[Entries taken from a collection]
□ □ □ □ □

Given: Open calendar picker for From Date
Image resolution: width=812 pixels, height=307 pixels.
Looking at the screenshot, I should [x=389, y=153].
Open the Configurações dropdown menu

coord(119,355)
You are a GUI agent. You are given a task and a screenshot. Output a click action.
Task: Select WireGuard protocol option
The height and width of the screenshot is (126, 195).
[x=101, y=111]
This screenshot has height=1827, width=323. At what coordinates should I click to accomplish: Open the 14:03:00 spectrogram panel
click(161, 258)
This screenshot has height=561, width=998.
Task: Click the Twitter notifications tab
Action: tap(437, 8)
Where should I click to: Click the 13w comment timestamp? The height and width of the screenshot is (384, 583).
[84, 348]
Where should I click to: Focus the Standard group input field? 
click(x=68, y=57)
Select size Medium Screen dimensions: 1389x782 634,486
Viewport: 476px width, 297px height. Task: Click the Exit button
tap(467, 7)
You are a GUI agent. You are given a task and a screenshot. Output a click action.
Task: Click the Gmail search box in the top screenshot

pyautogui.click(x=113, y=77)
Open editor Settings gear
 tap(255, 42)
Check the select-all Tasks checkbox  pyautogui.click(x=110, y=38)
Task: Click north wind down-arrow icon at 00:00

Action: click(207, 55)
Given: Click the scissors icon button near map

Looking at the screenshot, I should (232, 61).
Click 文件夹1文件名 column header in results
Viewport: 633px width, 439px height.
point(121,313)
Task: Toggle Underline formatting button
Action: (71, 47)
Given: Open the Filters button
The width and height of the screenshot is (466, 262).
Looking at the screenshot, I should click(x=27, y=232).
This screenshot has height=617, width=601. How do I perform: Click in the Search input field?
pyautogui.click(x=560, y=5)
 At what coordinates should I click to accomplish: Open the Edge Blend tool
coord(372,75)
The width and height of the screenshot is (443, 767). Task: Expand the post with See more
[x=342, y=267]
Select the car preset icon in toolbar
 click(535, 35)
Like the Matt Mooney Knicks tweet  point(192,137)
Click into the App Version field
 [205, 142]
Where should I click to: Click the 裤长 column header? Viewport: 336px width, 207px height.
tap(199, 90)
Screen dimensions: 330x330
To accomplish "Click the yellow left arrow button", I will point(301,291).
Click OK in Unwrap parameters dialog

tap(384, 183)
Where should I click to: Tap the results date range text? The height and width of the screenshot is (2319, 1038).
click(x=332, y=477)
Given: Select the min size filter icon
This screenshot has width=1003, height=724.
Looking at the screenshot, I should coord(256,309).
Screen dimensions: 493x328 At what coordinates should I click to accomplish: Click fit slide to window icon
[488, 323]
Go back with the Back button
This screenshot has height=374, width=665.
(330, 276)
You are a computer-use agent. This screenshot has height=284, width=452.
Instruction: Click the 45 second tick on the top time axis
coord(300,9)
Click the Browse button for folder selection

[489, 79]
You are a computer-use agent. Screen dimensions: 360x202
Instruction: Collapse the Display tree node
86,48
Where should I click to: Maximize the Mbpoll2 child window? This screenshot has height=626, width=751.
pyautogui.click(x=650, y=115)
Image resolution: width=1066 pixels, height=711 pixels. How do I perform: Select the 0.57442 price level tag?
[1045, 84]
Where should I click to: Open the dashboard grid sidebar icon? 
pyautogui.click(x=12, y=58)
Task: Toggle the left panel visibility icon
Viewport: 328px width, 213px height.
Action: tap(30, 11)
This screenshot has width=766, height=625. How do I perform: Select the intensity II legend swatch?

□ □ □ □ □

**Activity**
Your answer should consist of every record, printed exactly as given.

**Your response**
Given: Open calendar picker for From Date
Image resolution: width=812 pixels, height=307 pixels.
Looking at the screenshot, I should [x=389, y=153].
Open the Configurações dropdown menu

coord(119,355)
You are a GUI agent. You are given a task and a screenshot. Output a click action.
Task: Select WireGuard protocol option
The height and width of the screenshot is (126, 195).
[x=101, y=111]
This screenshot has height=1827, width=323. At what coordinates should I click to accomplish: Open the 14:03:00 spectrogram panel
click(161, 258)
This screenshot has height=561, width=998.
Task: Click the Twitter notifications tab
Action: tap(437, 8)
Where should I click to: Click the 13w comment timestamp? The height and width of the screenshot is (384, 583).
[84, 348]
Where should I click to: Focus the Standard group input field? 
click(x=68, y=57)
Select size Medium Screen dimensions: 1389x782 634,486
Viewport: 476px width, 297px height. Task: Click the Exit button
tap(467, 7)
You are a GUI agent. You are given a task and a screenshot. Output a click action.
Task: Click the Gmail search box in the top screenshot

pyautogui.click(x=113, y=77)
Open editor Settings gear
 tap(255, 42)
Check the select-all Tasks checkbox  pyautogui.click(x=110, y=38)
Task: Click north wind down-arrow icon at 00:00

Action: click(207, 55)
Given: Click the scissors icon button near map

Looking at the screenshot, I should (232, 61).
Click 文件夹1文件名 column header in results
Viewport: 633px width, 439px height.
point(121,313)
Task: Toggle Underline formatting button
Action: (71, 47)
Given: Open the Filters button
The width and height of the screenshot is (466, 262).
Looking at the screenshot, I should click(x=27, y=232).
This screenshot has height=617, width=601. How do I perform: Click in the Search input field?
pyautogui.click(x=560, y=5)
 At what coordinates should I click to accomplish: Open the Edge Blend tool
coord(372,75)
The width and height of the screenshot is (443, 767). Task: Expand the post with See more
[x=342, y=267]
Select the car preset icon in toolbar
 click(535, 35)
Like the Matt Mooney Knicks tweet  point(192,137)
Click into the App Version field
 [205, 142]
Where should I click to: Click the 裤长 column header? Viewport: 336px width, 207px height.
tap(199, 90)
Screen dimensions: 330x330
To accomplish "Click the yellow left arrow button", I will point(301,291).
Click OK in Unwrap parameters dialog

tap(384, 183)
Where should I click to: Tap the results date range text? The height and width of the screenshot is (2319, 1038).
click(x=332, y=477)
Given: Select the min size filter icon
This screenshot has width=1003, height=724.
Looking at the screenshot, I should coord(256,309).
Screen dimensions: 493x328 At what coordinates should I click to accomplish: Click fit slide to window icon
[488, 323]
Go back with the Back button
This screenshot has height=374, width=665.
(330, 276)
You are a computer-use agent. This screenshot has height=284, width=452.
Instruction: Click the 45 second tick on the top time axis
coord(300,9)
Click the Browse button for folder selection

[489, 79]
You are a computer-use agent. Screen dimensions: 360x202
Instruction: Collapse the Display tree node
86,48
Where should I click to: Maximize the Mbpoll2 child window? This screenshot has height=626, width=751.
pyautogui.click(x=650, y=115)
Image resolution: width=1066 pixels, height=711 pixels. How do I perform: Select the 0.57442 price level tag?
[1045, 84]
Where should I click to: Open the dashboard grid sidebar icon? 
pyautogui.click(x=12, y=58)
Task: Toggle the left panel visibility icon
Viewport: 328px width, 213px height.
Action: tap(30, 11)
This screenshot has width=766, height=625. How do I perform: Select the intensity II legend swatch?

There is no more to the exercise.